# EXERCISE GOAL
Rewrite every line of the items below as a numbered list, leaving out the blank lines.

** Start of SUPPLIED INFORMATION **

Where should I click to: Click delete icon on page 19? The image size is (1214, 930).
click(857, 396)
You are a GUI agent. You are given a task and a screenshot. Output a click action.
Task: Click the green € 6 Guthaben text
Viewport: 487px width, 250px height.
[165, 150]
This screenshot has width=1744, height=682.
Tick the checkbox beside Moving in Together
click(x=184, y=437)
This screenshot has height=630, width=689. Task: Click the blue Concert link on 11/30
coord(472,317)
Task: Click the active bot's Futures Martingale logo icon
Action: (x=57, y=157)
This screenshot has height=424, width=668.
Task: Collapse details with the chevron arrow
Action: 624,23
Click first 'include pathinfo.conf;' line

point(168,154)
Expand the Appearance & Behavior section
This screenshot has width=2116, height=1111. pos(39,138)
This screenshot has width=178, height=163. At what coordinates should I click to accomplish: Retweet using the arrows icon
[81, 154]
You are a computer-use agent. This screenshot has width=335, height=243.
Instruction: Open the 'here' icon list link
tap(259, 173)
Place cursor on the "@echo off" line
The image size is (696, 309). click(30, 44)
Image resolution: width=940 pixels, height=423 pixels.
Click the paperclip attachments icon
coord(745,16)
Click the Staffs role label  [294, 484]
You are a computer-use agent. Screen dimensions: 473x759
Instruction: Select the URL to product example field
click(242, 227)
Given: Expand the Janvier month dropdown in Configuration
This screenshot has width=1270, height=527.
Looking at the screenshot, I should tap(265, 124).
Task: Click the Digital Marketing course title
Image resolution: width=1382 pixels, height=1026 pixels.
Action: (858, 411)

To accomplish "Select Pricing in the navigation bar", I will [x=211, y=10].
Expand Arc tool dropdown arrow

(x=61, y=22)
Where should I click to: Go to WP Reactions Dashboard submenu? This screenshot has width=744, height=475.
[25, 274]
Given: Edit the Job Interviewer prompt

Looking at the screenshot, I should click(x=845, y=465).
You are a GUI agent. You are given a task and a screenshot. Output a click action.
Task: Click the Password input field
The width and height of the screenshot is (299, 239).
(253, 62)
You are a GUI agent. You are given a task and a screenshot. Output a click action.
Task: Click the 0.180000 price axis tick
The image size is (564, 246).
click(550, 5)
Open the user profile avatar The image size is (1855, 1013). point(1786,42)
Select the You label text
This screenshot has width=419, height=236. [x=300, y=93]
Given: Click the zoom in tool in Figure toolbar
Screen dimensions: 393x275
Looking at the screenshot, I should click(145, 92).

** End of SUPPLIED INFORMATION **

# RIGHT ANSWER
1. Where should I click to: Click delete icon on page 19? The image size is (1214, 930).
2. click(857, 396)
3. You are a GUI agent. You are given a task and a screenshot. Output a click action.
4. Task: Click the green € 6 Guthaben text
5. Viewport: 487px width, 250px height.
6. [165, 150]
7. This screenshot has width=1744, height=682.
8. Tick the checkbox beside Moving in Together
9. click(x=184, y=437)
10. This screenshot has height=630, width=689. Task: Click the blue Concert link on 11/30
11. coord(472,317)
12. Task: Click the active bot's Futures Martingale logo icon
13. Action: (x=57, y=157)
14. This screenshot has height=424, width=668.
15. Task: Collapse details with the chevron arrow
16. Action: 624,23
17. Click first 'include pathinfo.conf;' line
18. point(168,154)
19. Expand the Appearance & Behavior section
20. This screenshot has width=2116, height=1111. pos(39,138)
21. This screenshot has width=178, height=163. At what coordinates should I click to accomplish: Retweet using the arrows icon
22. [81, 154]
23. You are a computer-use agent. This screenshot has width=335, height=243.
24. Instruction: Open the 'here' icon list link
25. tap(259, 173)
26. Place cursor on the "@echo off" line
27. The image size is (696, 309). click(30, 44)
28. Image resolution: width=940 pixels, height=423 pixels.
29. Click the paperclip attachments icon
30. coord(745,16)
31. Click the Staffs role label  [294, 484]
32. You are a computer-use agent. Screen dimensions: 473x759
33. Instruction: Select the URL to product example field
34. click(242, 227)
35. Given: Expand the Janvier month dropdown in Configuration
36. This screenshot has width=1270, height=527.
37. Looking at the screenshot, I should tap(265, 124).
38. Task: Click the Digital Marketing course title
39. Image resolution: width=1382 pixels, height=1026 pixels.
40. Action: (858, 411)
41. To accomplish "Select Pricing in the navigation bar", I will [x=211, y=10].
42. Expand Arc tool dropdown arrow
43. (x=61, y=22)
44. Where should I click to: Go to WP Reactions Dashboard submenu? This screenshot has width=744, height=475.
45. [25, 274]
46. Given: Edit the Job Interviewer prompt
47. Looking at the screenshot, I should click(x=845, y=465).
48. You are a GUI agent. You are given a task and a screenshot. Output a click action.
49. Task: Click the Password input field
50. The width and height of the screenshot is (299, 239).
51. (253, 62)
52. You are a GUI agent. You are given a task and a screenshot. Output a click action.
53. Task: Click the 0.180000 price axis tick
54. The image size is (564, 246).
55. click(550, 5)
56. Open the user profile avatar The image size is (1855, 1013). point(1786,42)
57. Select the You label text
58. This screenshot has width=419, height=236. [x=300, y=93]
59. Given: Click the zoom in tool in Figure toolbar
60. Screen dimensions: 393x275
61. Looking at the screenshot, I should click(145, 92).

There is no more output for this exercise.